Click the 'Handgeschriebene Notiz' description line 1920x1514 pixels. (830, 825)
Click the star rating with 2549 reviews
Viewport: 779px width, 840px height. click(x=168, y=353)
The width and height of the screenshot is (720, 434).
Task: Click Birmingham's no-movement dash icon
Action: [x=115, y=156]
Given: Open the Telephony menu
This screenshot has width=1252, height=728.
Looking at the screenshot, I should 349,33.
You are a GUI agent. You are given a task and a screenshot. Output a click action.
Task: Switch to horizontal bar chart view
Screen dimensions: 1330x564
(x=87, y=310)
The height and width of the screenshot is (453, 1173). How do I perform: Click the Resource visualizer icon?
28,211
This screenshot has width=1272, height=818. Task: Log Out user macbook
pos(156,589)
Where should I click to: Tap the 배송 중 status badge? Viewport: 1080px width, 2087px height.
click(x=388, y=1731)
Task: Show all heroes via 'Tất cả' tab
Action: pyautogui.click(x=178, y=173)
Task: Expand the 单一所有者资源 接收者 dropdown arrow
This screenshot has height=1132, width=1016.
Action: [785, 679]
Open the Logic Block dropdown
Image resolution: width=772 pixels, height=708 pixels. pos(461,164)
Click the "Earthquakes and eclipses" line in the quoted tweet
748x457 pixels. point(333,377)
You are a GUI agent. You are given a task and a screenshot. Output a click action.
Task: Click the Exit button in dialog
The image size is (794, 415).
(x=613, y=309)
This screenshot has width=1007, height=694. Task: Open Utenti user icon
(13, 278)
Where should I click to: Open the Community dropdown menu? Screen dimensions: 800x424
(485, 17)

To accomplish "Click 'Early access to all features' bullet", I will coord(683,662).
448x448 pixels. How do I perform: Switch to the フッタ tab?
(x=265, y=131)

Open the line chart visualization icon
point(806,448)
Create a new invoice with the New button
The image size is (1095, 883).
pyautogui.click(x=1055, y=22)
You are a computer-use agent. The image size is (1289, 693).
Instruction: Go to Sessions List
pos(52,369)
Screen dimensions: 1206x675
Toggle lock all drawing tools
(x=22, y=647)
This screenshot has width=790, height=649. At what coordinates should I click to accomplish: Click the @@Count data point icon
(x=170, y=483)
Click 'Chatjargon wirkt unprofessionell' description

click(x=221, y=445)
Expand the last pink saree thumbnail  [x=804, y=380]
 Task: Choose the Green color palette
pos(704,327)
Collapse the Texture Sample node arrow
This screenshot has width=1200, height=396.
#####
● **Task to complete**
Set down exactly, and only, the lines from the one containing "This screenshot has width=1007, height=694." to the final line of the data.

● **Response to the task**
This screenshot has width=1007, height=694. Task: Open Utenti user icon
(13, 278)
Where should I click to: Open the Community dropdown menu? Screen dimensions: 800x424
(485, 17)

To accomplish "Click 'Early access to all features' bullet", I will coord(683,662).
448x448 pixels. How do I perform: Switch to the フッタ tab?
(x=265, y=131)

Open the line chart visualization icon
point(806,448)
Create a new invoice with the New button
The image size is (1095, 883).
pyautogui.click(x=1055, y=22)
You are a computer-use agent. The image size is (1289, 693).
Instruction: Go to Sessions List
pos(52,369)
Screen dimensions: 1206x675
Toggle lock all drawing tools
(x=22, y=647)
This screenshot has width=790, height=649. At what coordinates should I click to accomplish: Click the @@Count data point icon
(x=170, y=483)
Click 'Chatjargon wirkt unprofessionell' description

click(x=221, y=445)
Expand the last pink saree thumbnail  [x=804, y=380]
 Task: Choose the Green color palette
pos(704,327)
Collapse the Texture Sample node arrow
This screenshot has width=1200, height=396.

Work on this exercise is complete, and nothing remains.